» Problem
Lines containing "agent" should be pulled from the material below.
**** Given records ****
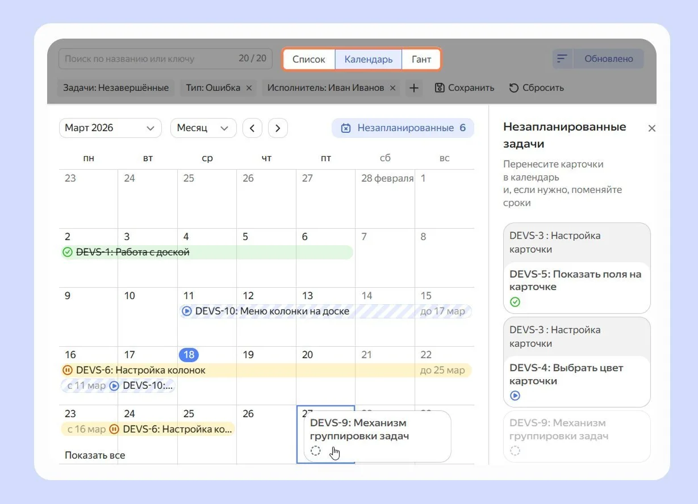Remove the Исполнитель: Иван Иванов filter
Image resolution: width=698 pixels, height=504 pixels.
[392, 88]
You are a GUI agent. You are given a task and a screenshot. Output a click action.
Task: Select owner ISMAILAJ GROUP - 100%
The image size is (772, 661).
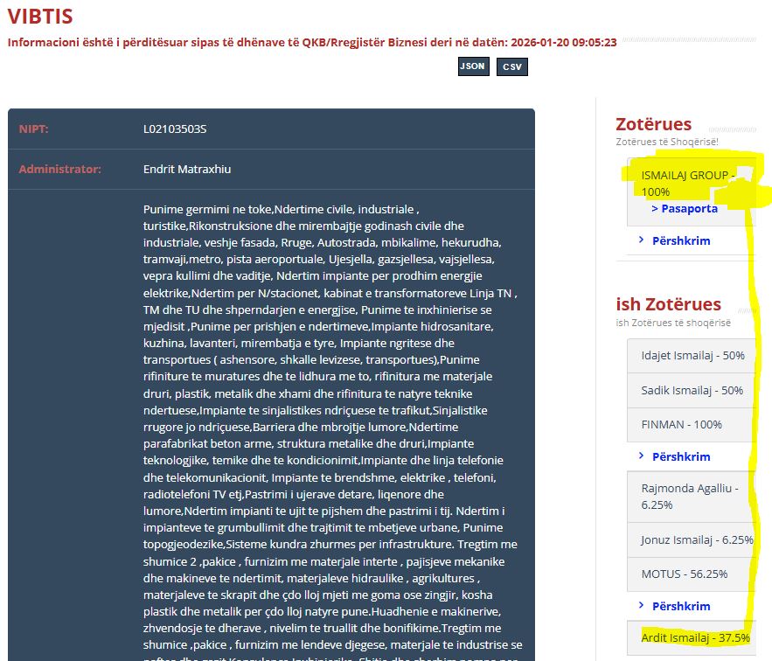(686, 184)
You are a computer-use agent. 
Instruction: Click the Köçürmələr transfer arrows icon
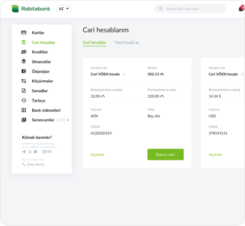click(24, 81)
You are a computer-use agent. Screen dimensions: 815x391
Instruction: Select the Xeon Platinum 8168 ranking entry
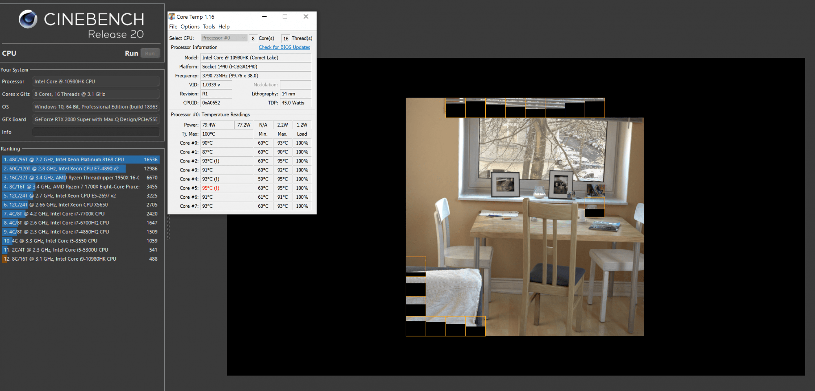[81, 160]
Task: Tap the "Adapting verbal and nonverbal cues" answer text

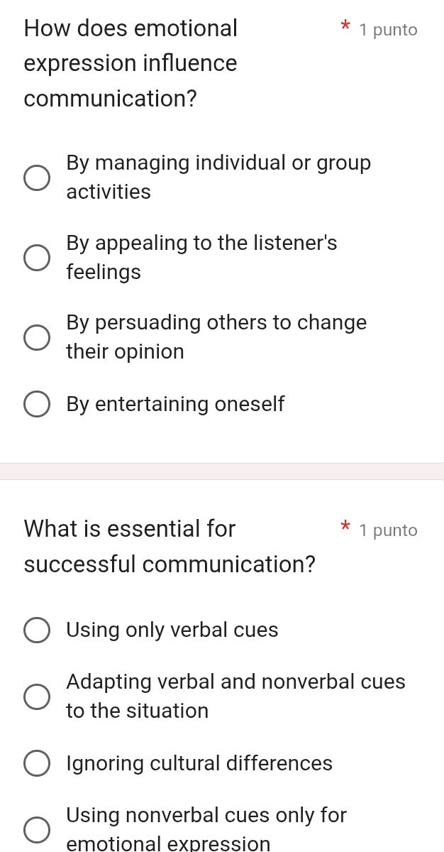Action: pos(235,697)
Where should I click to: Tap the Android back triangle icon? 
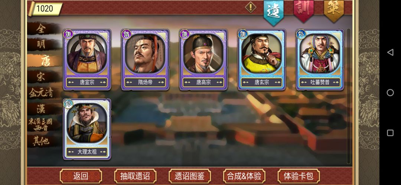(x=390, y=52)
****
**** Given records ****
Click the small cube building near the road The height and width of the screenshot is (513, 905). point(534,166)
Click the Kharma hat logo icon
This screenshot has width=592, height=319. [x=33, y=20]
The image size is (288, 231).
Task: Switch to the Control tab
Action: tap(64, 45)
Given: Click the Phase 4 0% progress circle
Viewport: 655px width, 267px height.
****
» Completed exercise
You are a GUI agent. You are given a task and a screenshot. Output a click action.
You are a computer-use agent. 
You are a computer-use agent. Screen dimensions: 815x391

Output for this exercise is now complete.